Professor Stewart Lockie, School of Sociology, The Australian National University
The Tank, Haydon-Allen Building 23, The Australian National University
This presentation is concerned with the contributions sociology might make to understanding and informing future social and environmental change. It develops the argument that sustainability – the ever-moving target of environmental governance – is much more than a concept or an aspiration. Mediating human relationships with ecosystem processes, natural resources, future generations etc, sustainability is a material force, an agent, in its own right. Further, as a force that is the product of human action, but never entirely under our control, sustainability demands an approach to the future based on learning, deliberation and accountability.
Sustainability offers sociologists a unique opportunity to contribute to decision-making forums from which we may otherwise be excluded. When evaluating sustainability claims in retrospect, we stand on firm ground. Sociological research has highlighted numerous ways in which those who ostensibly speak on behalf of sustainability do so in ways that seek to contain it; that is, to direct sustainability practices towards the maintenance of often already privileged interests. But sociologists have also been active in holding sustainability claims to account in prospect and, in so doing, in contributing to the configuration of future social ecologies.

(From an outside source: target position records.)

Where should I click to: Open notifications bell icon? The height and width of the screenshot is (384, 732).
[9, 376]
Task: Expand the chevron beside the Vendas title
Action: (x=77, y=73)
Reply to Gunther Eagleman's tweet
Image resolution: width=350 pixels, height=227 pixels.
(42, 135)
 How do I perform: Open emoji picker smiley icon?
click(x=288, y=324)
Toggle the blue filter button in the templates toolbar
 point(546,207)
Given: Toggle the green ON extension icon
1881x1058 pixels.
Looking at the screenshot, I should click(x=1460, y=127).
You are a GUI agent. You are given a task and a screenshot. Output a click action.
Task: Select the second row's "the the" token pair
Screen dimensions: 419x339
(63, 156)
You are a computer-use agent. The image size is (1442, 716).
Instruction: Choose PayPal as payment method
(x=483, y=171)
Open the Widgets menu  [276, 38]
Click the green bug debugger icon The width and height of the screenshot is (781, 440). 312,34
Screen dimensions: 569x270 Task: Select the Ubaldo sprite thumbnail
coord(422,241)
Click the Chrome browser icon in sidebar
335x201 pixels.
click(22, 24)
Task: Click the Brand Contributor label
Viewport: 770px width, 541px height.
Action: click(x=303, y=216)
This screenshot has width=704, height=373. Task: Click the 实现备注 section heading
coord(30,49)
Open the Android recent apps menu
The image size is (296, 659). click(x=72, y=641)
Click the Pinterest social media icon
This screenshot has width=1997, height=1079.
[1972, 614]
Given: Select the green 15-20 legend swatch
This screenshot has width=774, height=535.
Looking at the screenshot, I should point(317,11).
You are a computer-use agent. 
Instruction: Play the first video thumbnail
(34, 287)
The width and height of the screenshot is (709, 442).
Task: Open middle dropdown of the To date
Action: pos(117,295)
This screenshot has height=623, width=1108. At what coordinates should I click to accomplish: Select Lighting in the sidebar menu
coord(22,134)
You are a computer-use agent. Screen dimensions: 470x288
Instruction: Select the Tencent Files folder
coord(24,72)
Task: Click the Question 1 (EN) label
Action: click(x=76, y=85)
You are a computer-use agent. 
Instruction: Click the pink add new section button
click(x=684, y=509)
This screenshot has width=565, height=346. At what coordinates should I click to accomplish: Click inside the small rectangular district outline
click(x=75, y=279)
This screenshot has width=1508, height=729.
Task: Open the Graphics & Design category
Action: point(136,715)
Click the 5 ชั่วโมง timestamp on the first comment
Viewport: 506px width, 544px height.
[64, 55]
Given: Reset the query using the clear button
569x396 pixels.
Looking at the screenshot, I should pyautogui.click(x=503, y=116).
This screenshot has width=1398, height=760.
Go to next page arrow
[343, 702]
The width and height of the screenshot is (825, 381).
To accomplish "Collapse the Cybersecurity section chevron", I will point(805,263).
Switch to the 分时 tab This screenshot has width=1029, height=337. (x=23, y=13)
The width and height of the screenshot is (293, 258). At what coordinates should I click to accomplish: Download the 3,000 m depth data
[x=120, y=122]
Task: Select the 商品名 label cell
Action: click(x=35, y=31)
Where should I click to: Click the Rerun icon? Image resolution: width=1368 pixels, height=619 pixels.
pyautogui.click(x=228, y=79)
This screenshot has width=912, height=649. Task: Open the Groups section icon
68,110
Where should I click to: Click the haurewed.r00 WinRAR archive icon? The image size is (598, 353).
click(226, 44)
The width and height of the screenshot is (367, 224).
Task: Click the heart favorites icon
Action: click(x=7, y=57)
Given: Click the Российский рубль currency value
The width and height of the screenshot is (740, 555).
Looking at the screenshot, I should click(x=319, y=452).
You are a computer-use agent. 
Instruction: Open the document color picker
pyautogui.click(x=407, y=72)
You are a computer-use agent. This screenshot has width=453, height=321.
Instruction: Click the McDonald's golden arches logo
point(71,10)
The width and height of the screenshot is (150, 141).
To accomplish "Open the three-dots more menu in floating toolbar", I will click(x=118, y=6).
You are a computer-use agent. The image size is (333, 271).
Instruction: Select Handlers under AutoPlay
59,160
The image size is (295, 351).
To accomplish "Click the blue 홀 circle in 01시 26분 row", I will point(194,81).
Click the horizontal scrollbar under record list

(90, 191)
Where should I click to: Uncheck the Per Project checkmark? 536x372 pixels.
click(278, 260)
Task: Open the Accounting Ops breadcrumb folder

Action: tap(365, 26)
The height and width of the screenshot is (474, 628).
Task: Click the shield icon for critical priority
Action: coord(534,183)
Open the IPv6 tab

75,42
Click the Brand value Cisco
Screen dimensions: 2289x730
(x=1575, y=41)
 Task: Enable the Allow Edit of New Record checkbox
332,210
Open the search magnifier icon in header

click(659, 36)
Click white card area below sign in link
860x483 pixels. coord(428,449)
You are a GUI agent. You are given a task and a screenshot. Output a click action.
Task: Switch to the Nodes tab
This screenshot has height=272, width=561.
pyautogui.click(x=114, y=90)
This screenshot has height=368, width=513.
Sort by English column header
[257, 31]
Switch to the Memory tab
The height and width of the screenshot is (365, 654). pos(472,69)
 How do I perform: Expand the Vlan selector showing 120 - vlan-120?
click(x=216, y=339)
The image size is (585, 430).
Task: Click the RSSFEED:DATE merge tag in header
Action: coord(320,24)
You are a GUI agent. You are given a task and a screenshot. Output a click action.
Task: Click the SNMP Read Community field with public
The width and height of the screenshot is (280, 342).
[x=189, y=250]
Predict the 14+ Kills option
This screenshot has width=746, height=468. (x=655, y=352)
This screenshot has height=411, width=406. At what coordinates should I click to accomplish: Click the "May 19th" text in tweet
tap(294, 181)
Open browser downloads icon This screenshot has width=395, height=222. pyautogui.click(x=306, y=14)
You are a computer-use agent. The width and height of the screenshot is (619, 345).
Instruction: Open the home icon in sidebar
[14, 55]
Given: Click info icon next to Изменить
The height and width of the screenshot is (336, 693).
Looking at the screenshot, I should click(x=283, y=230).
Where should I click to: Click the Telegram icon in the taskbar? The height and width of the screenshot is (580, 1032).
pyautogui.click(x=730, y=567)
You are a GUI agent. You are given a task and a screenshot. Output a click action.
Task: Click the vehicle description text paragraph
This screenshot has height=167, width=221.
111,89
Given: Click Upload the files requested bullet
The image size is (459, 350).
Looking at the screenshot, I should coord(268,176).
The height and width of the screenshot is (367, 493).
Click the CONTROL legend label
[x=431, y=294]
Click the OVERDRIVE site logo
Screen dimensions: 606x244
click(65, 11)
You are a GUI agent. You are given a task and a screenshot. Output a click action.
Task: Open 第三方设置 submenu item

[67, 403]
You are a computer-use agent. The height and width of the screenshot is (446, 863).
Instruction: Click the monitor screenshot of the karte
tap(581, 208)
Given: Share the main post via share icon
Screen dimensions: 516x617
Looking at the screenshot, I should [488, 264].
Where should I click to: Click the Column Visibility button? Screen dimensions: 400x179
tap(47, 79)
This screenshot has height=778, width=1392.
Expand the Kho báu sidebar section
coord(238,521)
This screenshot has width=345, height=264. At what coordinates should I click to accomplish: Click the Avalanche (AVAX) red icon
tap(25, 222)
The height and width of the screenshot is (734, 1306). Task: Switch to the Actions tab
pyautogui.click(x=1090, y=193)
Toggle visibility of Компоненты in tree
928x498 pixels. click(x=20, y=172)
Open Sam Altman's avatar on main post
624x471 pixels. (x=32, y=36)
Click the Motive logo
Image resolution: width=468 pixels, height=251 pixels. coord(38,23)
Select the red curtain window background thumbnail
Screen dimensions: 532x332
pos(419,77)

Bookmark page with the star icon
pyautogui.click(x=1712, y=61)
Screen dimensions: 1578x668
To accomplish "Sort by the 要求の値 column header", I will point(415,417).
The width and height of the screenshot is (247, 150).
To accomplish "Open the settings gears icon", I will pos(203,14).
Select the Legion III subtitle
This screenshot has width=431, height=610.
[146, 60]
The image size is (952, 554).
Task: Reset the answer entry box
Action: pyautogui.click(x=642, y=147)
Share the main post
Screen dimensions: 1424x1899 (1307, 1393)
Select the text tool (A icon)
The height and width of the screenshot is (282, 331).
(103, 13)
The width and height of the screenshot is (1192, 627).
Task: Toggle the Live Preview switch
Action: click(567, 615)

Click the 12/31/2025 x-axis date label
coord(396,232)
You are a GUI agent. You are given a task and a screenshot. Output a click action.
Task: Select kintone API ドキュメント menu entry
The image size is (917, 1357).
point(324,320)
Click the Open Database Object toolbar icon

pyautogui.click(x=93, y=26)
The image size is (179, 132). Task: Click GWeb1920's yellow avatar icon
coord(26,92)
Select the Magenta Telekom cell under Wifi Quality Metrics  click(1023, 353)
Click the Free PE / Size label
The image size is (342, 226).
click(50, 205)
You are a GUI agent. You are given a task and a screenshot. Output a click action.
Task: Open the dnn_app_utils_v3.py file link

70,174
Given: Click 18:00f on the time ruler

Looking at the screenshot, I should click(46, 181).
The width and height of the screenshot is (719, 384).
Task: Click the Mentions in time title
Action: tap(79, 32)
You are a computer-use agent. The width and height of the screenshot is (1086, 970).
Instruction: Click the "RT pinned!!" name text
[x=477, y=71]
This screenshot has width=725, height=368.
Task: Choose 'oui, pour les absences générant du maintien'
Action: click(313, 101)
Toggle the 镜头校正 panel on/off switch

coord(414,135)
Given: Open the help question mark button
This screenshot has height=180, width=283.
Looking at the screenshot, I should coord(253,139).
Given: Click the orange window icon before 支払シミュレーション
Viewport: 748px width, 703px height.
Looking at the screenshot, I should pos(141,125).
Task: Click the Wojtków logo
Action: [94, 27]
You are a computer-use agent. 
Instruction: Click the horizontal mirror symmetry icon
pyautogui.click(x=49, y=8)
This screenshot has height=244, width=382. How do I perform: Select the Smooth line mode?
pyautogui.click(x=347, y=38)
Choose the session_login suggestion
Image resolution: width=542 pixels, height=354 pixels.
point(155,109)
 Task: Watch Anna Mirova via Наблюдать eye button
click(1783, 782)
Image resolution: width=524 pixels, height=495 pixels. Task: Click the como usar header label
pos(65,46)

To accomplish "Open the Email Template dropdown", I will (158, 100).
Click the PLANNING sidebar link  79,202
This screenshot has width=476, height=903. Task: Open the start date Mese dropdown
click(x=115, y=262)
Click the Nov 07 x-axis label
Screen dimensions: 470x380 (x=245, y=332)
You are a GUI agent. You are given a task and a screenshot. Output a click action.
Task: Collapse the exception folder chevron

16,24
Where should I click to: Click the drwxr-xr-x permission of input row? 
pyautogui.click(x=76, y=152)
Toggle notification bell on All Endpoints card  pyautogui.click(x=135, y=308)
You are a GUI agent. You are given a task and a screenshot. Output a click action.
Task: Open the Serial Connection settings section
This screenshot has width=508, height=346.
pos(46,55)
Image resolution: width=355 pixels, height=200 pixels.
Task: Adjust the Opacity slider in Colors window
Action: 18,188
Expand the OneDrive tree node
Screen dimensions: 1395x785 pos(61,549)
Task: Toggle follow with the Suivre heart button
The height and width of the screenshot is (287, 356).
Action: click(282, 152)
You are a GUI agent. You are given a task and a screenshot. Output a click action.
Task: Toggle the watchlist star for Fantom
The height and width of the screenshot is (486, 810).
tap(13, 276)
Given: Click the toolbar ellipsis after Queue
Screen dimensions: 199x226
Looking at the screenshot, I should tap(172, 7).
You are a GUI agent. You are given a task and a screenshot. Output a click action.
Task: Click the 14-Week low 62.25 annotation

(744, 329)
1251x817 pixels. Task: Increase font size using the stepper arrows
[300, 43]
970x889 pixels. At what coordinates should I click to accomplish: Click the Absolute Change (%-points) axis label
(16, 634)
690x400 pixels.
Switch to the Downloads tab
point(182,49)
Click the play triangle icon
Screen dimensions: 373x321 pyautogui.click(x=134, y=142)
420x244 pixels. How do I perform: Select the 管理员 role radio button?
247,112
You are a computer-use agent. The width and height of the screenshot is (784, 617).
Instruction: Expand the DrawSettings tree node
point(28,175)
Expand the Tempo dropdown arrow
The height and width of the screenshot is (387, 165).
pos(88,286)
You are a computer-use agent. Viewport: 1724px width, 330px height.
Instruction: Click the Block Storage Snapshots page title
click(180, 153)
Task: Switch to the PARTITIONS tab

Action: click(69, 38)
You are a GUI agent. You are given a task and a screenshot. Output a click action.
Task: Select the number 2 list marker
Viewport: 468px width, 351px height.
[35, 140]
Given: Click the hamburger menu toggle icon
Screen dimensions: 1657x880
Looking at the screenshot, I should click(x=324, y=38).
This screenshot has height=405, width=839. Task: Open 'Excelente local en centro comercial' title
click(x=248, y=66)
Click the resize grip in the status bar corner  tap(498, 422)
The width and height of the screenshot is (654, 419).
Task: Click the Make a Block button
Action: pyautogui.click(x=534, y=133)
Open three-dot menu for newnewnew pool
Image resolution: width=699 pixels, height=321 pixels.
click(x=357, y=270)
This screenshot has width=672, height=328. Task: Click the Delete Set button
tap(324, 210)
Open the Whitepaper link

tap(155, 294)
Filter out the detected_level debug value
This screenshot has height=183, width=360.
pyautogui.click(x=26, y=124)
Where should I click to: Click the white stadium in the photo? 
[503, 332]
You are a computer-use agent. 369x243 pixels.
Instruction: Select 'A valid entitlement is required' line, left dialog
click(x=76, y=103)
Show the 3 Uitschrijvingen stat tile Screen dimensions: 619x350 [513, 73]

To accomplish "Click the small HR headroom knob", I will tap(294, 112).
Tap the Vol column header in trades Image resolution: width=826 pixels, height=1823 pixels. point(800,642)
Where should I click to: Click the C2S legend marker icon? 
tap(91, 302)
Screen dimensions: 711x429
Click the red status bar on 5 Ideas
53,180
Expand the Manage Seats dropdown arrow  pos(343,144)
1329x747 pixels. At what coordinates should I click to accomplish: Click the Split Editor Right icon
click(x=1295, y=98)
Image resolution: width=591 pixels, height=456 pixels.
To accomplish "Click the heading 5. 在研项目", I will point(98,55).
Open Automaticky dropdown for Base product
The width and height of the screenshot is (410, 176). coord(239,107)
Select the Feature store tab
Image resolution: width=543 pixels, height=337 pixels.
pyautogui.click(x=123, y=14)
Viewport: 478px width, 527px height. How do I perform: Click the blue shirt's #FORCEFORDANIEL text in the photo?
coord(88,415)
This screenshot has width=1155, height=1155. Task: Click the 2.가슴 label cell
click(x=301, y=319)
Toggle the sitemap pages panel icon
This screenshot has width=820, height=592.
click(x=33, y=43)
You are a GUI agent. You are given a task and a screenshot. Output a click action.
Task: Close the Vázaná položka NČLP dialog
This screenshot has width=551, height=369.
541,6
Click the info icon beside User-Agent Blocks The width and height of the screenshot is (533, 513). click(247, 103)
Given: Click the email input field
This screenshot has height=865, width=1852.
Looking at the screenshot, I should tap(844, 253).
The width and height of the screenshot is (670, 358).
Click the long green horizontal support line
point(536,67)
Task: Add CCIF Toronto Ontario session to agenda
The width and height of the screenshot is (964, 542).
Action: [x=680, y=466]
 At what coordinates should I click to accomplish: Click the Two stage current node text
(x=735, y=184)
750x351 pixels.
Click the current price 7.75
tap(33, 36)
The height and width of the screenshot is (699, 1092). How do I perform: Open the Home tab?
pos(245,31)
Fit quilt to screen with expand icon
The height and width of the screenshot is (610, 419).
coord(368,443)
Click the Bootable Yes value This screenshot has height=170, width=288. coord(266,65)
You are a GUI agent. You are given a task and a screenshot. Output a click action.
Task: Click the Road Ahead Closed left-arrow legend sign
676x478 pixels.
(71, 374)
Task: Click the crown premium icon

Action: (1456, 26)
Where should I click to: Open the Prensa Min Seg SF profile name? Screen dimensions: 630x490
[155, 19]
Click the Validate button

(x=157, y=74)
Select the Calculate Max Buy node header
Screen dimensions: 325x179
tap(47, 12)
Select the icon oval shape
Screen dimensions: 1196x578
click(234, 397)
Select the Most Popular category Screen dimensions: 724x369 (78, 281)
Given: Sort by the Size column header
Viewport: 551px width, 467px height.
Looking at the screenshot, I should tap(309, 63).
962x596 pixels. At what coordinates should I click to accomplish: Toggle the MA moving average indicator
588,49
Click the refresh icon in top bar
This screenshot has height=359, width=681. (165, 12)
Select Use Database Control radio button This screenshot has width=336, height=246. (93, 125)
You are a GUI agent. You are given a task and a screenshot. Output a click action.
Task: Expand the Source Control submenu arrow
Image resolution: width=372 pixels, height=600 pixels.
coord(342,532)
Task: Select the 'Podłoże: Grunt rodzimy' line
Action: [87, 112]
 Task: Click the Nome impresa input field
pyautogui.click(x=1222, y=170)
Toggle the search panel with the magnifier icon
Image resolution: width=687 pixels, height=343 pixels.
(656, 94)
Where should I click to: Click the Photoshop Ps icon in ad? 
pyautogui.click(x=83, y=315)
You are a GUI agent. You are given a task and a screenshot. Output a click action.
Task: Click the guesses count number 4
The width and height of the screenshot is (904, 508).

Anticipating and assembling future social-ecological possibilities requires us to intensify and to extend critique in a manner that supports social learning and deliberation, empowering constituencies for sustainability beyond the commodity circuits of ‘big capital’. The presentation will conclude with some reflections on sociological contributions to the theorization and composition of future time, and on possibilities for involvement in multidisciplinary attempts to support social-ecological transformation such as the International Council for Science’s Future Earth initiative.
Speaker biography:
Stewart Lockie is currently Professor of the School of Sociology at the Australian National University. He is an environmental sociologist with expertise in environmental and natural resource management policy, social impact assessment and the sociology of food and agriculture. Professor Lockie's current research is primarily concerned with climate adaptation policy, risk management in hazardous industries, biodiversity conservation, environmental and social standards for food production, sustainable consumption practices and food security in Australia and the Philippines. He is a Fellow of the Academy of Social Sciences in Australia, President of the International Sociological Association's Research Committee on Environment and Society, and a member of the International Council for Science’s Committee for Scientific Planning and Review. From January 2014, Professor Lockie will be Director of The Cairns Institute at James Cook University.